Full Tank
Business Mirror
Al S. Mendoza
DESPITE an increase of 19 percent in total operating costs, Philippine Airlines (PAL) still managed to post $72.5 million in profits for its fiscal year ending March.
PAL said in a statement that about 40 percent of the company’s expenses are for fuel, spending $1.61 billion from last year’s total expenses of $1.35 billion.
“While PAL is pleased with its recent positive performance, we remain watchful of the year ahead as fuel prices continue their upward trend,” PAL said.
Rebounding from its $14.4-million loss last year, the Lucio Tan-owned flag carrier’s revenues rose to 23 percent to $1.67 billion.
It said this was due to the growing number and traffic volumes of 12.4 percent and 41.8 percent, respectively.
“Increases in passenger yields also complemented the growth in traffic volume,” the PAL statement said.
Still, fuel expenses remain PAL’s chief concern.
Its fuel costs rose by $142 million or 29.9 percent. From April 2010 to March 2011 alone, PAL felt the fuel pinch when jet fuel prices averaged $102.89 a barrel compared to $86.94 the year before.

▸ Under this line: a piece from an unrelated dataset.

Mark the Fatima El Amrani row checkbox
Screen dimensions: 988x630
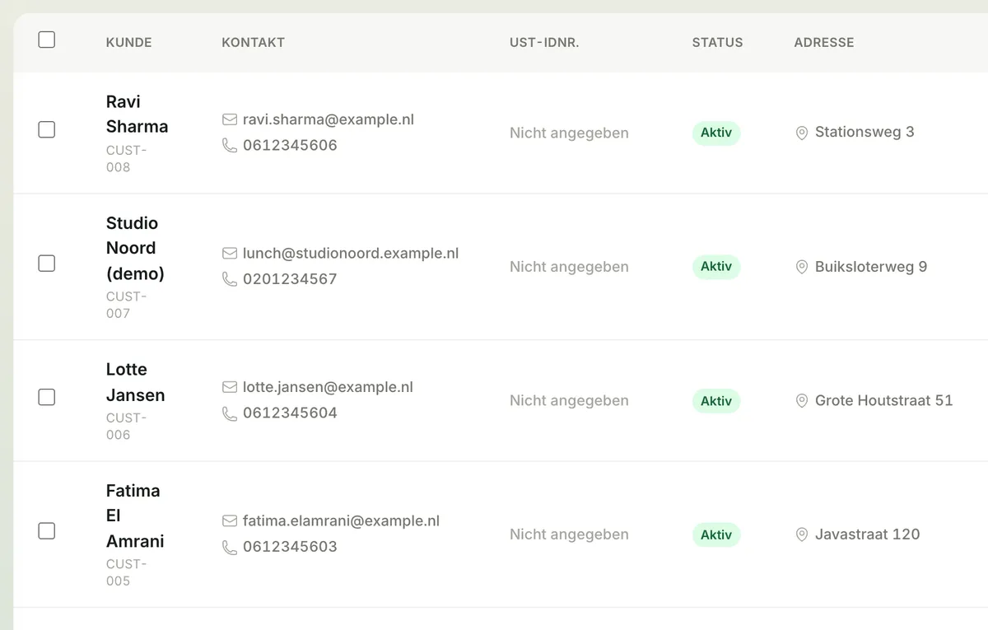[x=47, y=531]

PAL cited as affecting forces the Japan quake and tsunami, plus the political unrest in the Middle East and North Africa, “…factors that can pose a serious threat to the flag carrier’s bottom line.”
Since its corporate rehabilitation in 2007, PAL slowly realized profitability status after also instituting cost-cutting measures bordering on the radical and drastic.
Well, what can I say if not urge, no, force, Mr. (Jaime) Bautista (PAL president) to take a bow. The Kapitan’s trust and confidence in you has never been this robust, Jimmy Boy.